— Task item —
Leave out the pictures and repeat every record exactly.
--- Data section Enclosed Below ---
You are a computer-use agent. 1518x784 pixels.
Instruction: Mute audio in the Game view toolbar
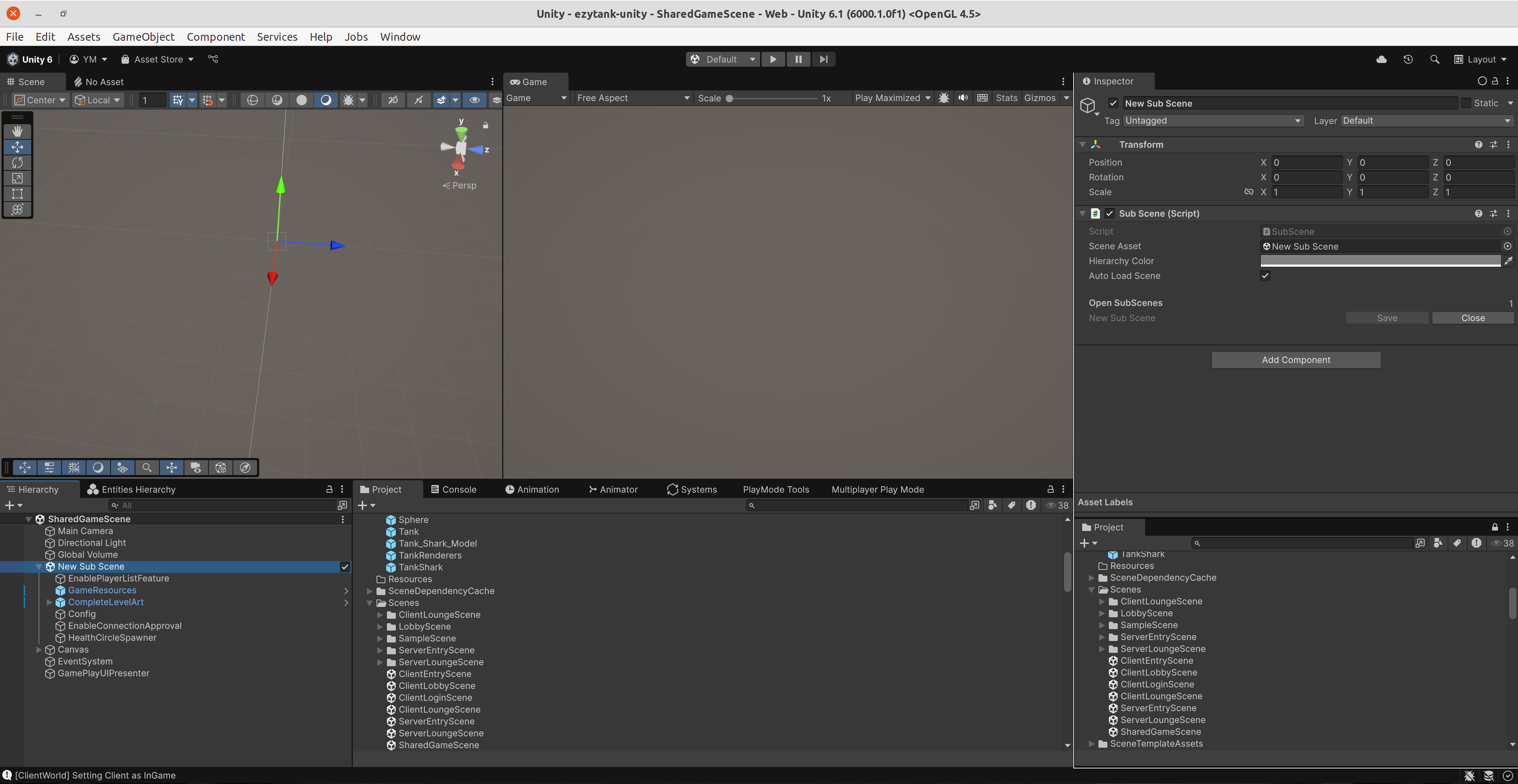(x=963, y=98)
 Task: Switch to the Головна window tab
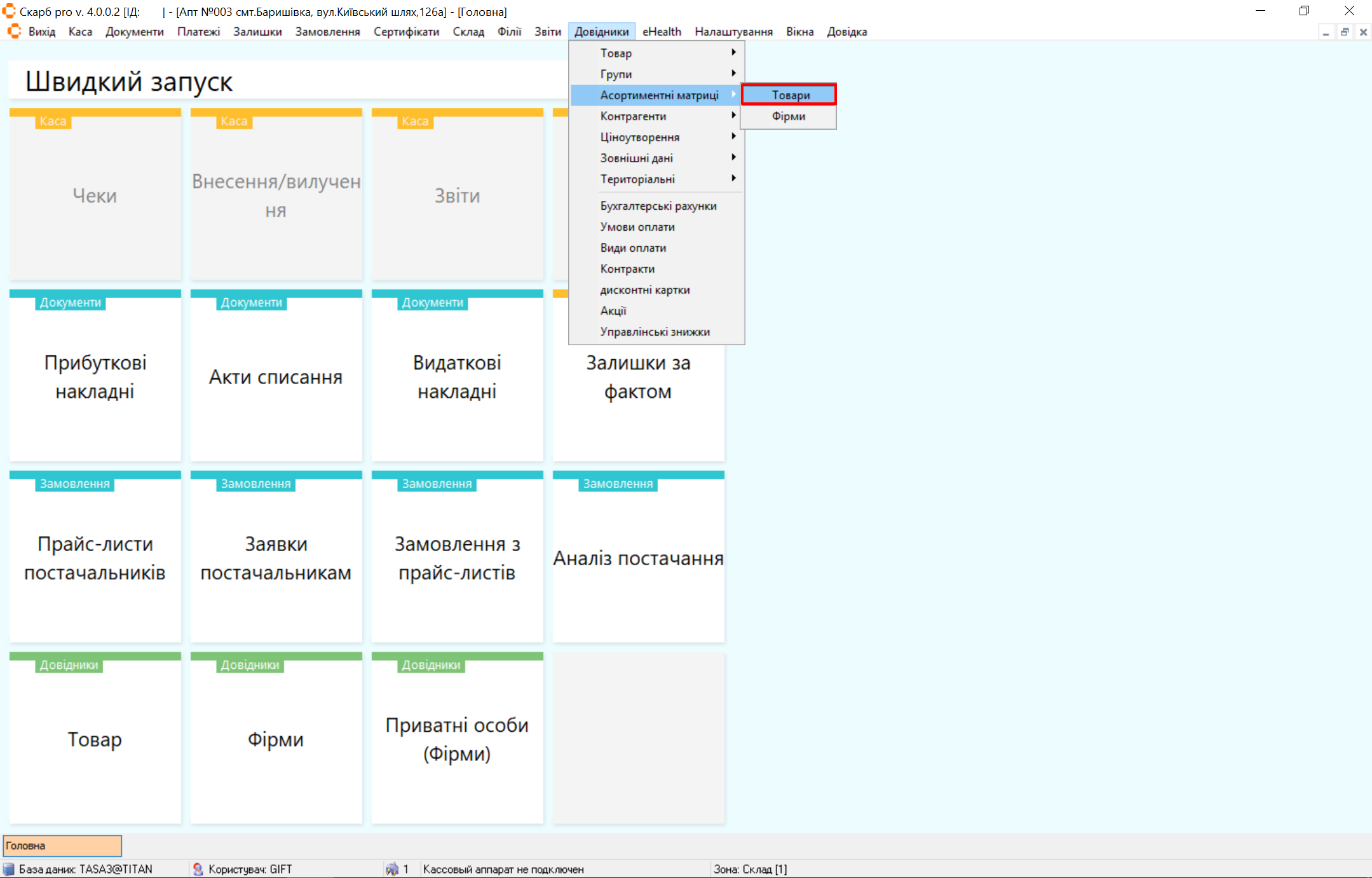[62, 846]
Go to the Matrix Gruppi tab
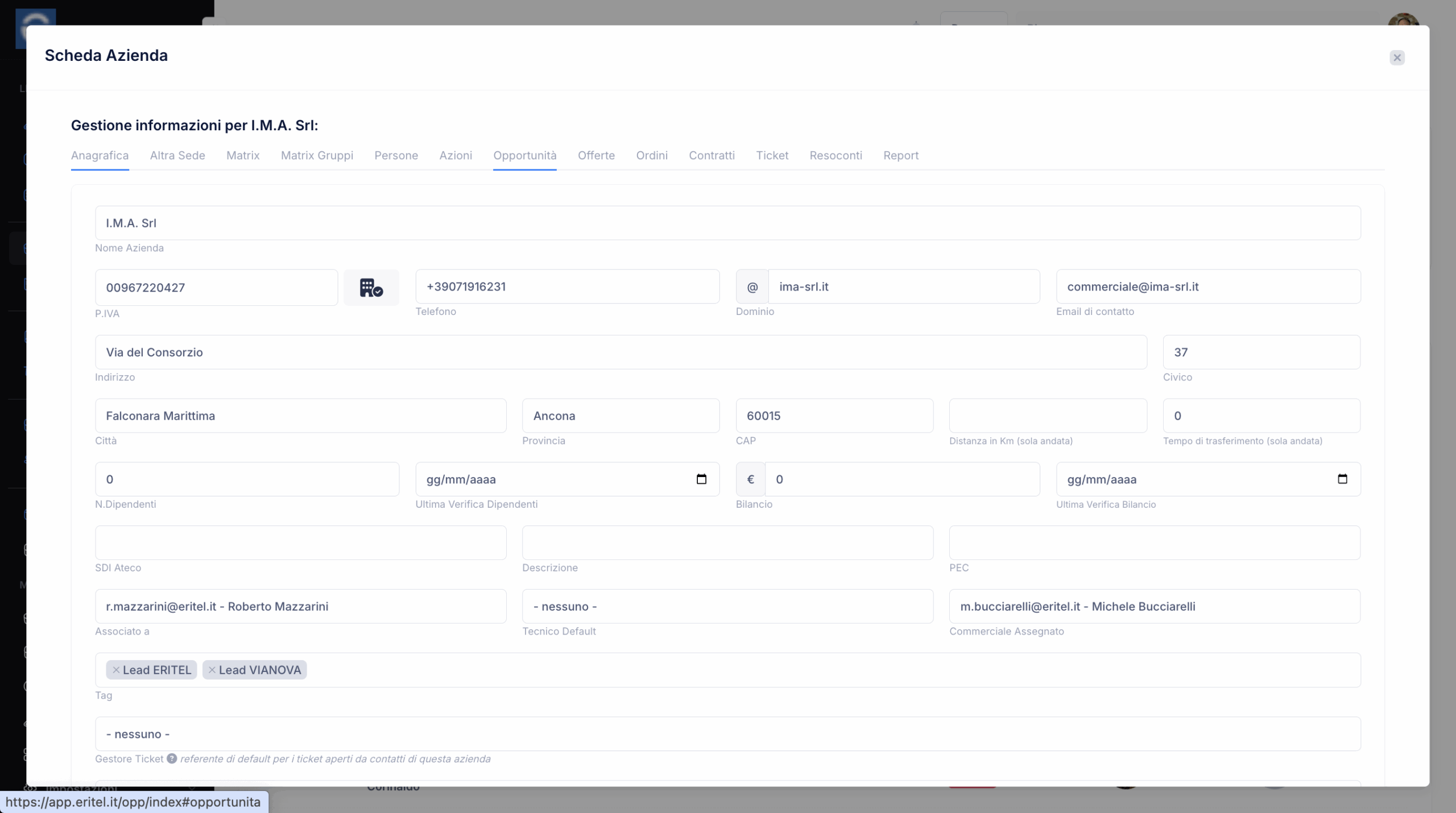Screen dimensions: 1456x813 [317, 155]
--- End of Enclosed Data section ---
— Task solution —
You are a computer-use agent. 1518x784 pixels.
Instruction: Mute audio in the Game view toolbar
(x=963, y=98)
 Task: Switch to the Головна window tab
[62, 846]
Go to the Matrix Gruppi tab
Screen dimensions: 1456x813 [317, 155]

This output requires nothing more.